Saved entries:
• • • • •

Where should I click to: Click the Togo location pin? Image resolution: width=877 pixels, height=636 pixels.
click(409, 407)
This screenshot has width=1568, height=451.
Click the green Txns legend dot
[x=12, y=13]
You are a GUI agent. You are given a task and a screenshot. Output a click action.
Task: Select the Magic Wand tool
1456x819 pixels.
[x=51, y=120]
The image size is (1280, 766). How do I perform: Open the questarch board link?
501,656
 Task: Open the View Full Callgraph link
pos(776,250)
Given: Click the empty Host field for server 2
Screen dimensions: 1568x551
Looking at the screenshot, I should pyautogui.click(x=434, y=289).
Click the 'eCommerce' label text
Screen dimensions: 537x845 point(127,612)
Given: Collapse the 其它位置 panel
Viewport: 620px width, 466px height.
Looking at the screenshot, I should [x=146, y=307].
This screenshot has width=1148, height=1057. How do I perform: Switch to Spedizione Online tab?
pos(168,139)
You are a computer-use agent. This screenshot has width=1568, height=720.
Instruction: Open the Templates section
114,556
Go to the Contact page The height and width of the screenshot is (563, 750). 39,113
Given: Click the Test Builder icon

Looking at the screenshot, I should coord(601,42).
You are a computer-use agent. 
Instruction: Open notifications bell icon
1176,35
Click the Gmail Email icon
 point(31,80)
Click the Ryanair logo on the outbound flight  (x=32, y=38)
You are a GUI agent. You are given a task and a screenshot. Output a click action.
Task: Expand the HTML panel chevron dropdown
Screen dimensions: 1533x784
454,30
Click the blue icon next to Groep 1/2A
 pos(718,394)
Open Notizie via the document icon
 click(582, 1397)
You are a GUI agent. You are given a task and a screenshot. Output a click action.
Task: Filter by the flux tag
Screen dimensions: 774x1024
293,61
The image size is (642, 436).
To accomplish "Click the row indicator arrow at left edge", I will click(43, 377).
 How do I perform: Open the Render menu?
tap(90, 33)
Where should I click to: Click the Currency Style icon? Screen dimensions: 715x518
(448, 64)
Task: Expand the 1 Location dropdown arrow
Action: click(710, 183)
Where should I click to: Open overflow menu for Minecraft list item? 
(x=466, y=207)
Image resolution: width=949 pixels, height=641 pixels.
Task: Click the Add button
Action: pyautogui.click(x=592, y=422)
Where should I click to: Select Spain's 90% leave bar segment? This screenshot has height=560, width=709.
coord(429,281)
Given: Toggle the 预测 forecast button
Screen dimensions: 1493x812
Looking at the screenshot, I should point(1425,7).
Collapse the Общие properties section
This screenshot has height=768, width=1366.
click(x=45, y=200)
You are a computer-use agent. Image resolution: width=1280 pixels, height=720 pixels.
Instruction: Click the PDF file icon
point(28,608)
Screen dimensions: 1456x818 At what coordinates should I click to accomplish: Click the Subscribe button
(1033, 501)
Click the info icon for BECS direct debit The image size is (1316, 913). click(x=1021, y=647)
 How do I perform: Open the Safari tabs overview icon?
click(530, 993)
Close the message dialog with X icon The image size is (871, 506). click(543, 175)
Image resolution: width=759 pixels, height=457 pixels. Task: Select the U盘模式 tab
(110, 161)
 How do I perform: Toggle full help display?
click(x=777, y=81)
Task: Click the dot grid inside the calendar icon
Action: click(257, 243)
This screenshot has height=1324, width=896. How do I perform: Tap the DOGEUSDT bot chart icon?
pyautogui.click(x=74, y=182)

• • • • •

* SET EXERCISE:
Transcribe the rows above verbatim, from the first row through the row containing "Looking at the screenshot, I should coord(601,42).", with both of those rows included.

* EXERCISE ANSWER:
Where should I click to: Click the Togo location pin? Image resolution: width=877 pixels, height=636 pixels.
click(409, 407)
This screenshot has width=1568, height=451.
Click the green Txns legend dot
[x=12, y=13]
You are a GUI agent. You are given a task and a screenshot. Output a click action.
Task: Select the Magic Wand tool
1456x819 pixels.
[x=51, y=120]
The image size is (1280, 766). How do I perform: Open the questarch board link?
501,656
 Task: Open the View Full Callgraph link
pos(776,250)
Given: Click the empty Host field for server 2
Screen dimensions: 1568x551
Looking at the screenshot, I should pyautogui.click(x=434, y=289).
Click the 'eCommerce' label text
Screen dimensions: 537x845 point(127,612)
Given: Collapse the 其它位置 panel
Viewport: 620px width, 466px height.
Looking at the screenshot, I should [x=146, y=307].
This screenshot has width=1148, height=1057. How do I perform: Switch to Spedizione Online tab?
pos(168,139)
You are a computer-use agent. This screenshot has width=1568, height=720.
Instruction: Open the Templates section
114,556
Go to the Contact page The height and width of the screenshot is (563, 750). 39,113
Given: Click the Test Builder icon

Looking at the screenshot, I should coord(601,42).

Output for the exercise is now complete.